函数（从setTimeout调用）不返回值

Question

I'm learning JavaScript by writing a Chrome extension for a website. The website has a section that displays a list of 4 videos, with a button to load more videos. When you click this button, it loads a new list of videos via an AJAX call.

I have a function, getNextVideo() , which gets the URL of the next video in the list. For example, if you are on the third video, then it'll grab the URL for the fourth video. If you're on the fourth video, then it'll simulate a click (which loads the new list of videos) via a function getNextVideoList() and then grab the first in the newly loaded list after a 1s timeout to wait for the DOM to update (I tried to use mutation observers but it was too complicated for my skill level).

function getNextVideo()
{
    if (getVideoPosition() == 4)
    {

        function ad()
        {
            getVideo(1);
        }

        setTimeout(ad, 1000);

        getNextVideoList();
    }
    else
    {
        var index = getVideoPosition() + 1;
        return getVideo(index);
    }
}

getVideoPosition() gets the index of the video in the list using some simple jQuery nth-child selectors.

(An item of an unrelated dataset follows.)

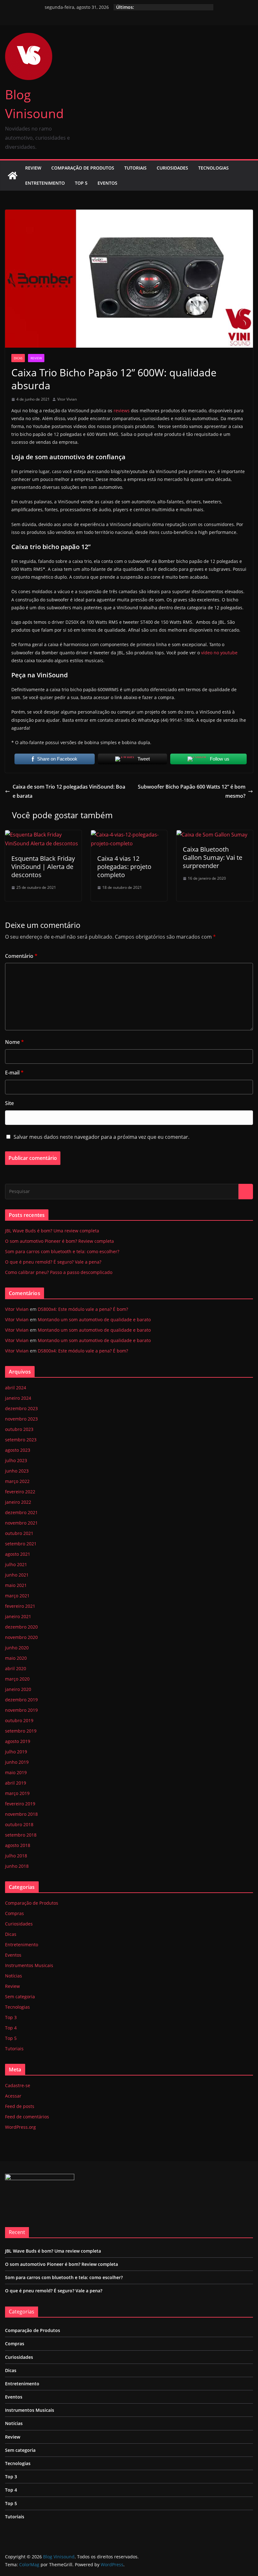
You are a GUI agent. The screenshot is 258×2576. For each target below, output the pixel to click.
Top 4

It returns the values 1 , 2 , 3 , or 4 .

getVideo(n) takes the index of the video (1, 2, 3, or 4) and returns the URL of that video. The returned value looks like this in the console: "http://video.example.com/video-id"

My problem is that when I run getNextVideo() on a video that is 4th in the queue, I get undefined returned in my console. How do I make the getNextVideo() function return the URL of the first video in the list after the AJAX call and subsequent DOM update?

Answer 1

This is because getNextVideo() doesn't have a return value when getVideoPosition() == 4 . No return value shows up as undefined .

If you look at your code, there's no return inside the if (getVideoPosition() == 4) block. When there's no return from a function, the return value is undefined . If you want there to be a return value, then you have to add a return statement. Note, the function called by setTimeout() gets executed AFTER getNextVideo() has already returned so it can't participate in setting the return value.

If you really want to use asynchronous programming with setTimeout() (I'm not sure why you're doing that in the first place), then you will have to switch to an asynchronous programming model which means you won't use a return value from getNextVideo() at all, but will call a callback when it's done with the next value. That callback can be executed asynchronously from within the setTimeout() . But, I don't know why you're even using setTimeout() in the first place so I don't know if that extra complication is the best choice or not. If you got rid of the asynchronous setTimeout() then you could just return a value normally from that arm of getNextVideo() too.

Answer 2

As far as my understanding to your code you are transferring control from your function "getNextVideo" to setTimeOut callback when condition occur.
Actual duty of your "getNextVideo" function is to "return getVideo(index);"

is it possible if you do your code like this.

        if (getVideoPosition() == 4)
{
    function ad()
    {
        getNextVideo(true);
    }
    setTimeout(ad, 1000);
    getNextVideoList();
}


function getNextVideo(isFirst)
{
    var index = isFirst==true?1:getVideoPosition() + 1;
    return getVideo(index);
}